A little back story about our personal experience with Anti-Nmda Receptor Encephalitis. It all began on February 7, 2019. My daughter had been feeling “not herself” for a couple of weeks. She informed me she could not think straight, she was confused, eye sight was not right (seeing double) and she was exhausted. I made her an appointment with her primary and she was diagnosed with a UTI.
I figured OK, maybe this is a bad one and after a round of antibiotics, she will feel much better. That was not the case. After a couple of trips to the ER after her appointment, things just started to get worse. I made her a second appointment with her primary, as I knew something was not right. The day of her second appointment is when we would witness the scariest times of our lives. As she was getting ready for her appointment, she started making no sense with her words and had no clue about what we were doing. She didn’t even know where she was. Then out of nowhere, she collapsed and started seizing.
This was all so completely out of the ordinary for her as she had been healthy her entire life. She was rushed to the hospital by ambulance as she seized again en-route by ambulance to the hospital. When we arrived, they immediately took her for scans and performed a lumbar puncture. They knew after the lumbar puncture, that she was in fact ill, just had no diagnosis just yet. It would be three weeks in the hospital before the diagnosis of Anti-NMDA autoimmune encephalitis was confirmed. She experienced psychosis, hallucinations, clonus, tonic clonic seizures, periods of comatose, and several other symptoms.

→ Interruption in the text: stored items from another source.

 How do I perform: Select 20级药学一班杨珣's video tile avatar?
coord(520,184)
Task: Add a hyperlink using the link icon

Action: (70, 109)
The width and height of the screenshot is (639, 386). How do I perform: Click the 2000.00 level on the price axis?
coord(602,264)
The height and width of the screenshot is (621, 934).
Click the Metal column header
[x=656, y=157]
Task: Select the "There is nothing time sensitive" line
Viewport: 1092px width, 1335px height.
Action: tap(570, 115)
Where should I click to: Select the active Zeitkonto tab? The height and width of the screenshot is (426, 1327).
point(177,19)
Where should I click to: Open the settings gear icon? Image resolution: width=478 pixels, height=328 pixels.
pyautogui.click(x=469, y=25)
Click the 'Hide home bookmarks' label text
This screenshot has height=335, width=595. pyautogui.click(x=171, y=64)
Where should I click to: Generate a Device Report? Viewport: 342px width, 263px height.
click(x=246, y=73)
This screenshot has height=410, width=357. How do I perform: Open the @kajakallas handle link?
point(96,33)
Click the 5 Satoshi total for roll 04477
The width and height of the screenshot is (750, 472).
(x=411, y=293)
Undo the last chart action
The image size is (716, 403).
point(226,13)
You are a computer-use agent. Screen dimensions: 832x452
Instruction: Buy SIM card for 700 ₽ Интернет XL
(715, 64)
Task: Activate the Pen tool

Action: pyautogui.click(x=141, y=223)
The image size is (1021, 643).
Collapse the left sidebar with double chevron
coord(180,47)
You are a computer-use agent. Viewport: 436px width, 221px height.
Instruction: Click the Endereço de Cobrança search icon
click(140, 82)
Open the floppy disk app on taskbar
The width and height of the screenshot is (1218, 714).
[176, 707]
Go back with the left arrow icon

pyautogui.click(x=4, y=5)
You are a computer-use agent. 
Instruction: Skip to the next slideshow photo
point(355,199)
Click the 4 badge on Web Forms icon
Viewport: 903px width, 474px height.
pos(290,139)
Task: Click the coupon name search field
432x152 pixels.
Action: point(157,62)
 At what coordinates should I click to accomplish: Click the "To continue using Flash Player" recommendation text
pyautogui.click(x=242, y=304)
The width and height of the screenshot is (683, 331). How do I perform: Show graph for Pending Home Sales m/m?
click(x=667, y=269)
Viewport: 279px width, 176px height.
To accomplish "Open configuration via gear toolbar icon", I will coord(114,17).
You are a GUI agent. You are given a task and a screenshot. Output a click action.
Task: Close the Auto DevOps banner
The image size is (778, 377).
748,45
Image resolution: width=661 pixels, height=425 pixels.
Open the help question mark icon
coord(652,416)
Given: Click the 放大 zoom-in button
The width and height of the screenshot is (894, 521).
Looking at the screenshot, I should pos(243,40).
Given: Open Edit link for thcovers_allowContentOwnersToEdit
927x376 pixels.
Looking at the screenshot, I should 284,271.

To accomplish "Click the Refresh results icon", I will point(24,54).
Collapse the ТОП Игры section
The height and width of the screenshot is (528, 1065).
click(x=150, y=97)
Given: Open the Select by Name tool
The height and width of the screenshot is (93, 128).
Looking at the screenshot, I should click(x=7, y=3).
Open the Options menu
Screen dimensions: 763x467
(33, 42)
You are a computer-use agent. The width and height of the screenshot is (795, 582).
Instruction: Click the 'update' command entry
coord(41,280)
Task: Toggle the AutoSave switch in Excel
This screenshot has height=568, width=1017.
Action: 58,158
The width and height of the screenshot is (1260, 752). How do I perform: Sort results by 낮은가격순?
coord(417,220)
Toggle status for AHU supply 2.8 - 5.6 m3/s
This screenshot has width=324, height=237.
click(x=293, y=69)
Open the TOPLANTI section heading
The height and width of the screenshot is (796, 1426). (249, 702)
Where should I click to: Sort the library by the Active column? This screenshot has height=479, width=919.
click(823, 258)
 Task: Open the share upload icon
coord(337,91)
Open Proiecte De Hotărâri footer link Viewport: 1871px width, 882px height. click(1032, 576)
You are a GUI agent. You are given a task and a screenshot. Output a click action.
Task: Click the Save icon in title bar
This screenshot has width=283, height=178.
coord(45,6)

After two months hospitalization, needless to say, this is when I decided I will not stop until we have answers. I would not stop looking for information that could be beneficial to my daughter and I knew there were people out there going through this as well. Thankfully, my sister (Dianna Sims) was helping try to find information when she stumbled upon International Autoimmune Encephalitis Society. I will just say, it was God sent! OK, OK, enough about us and back to the day of strength.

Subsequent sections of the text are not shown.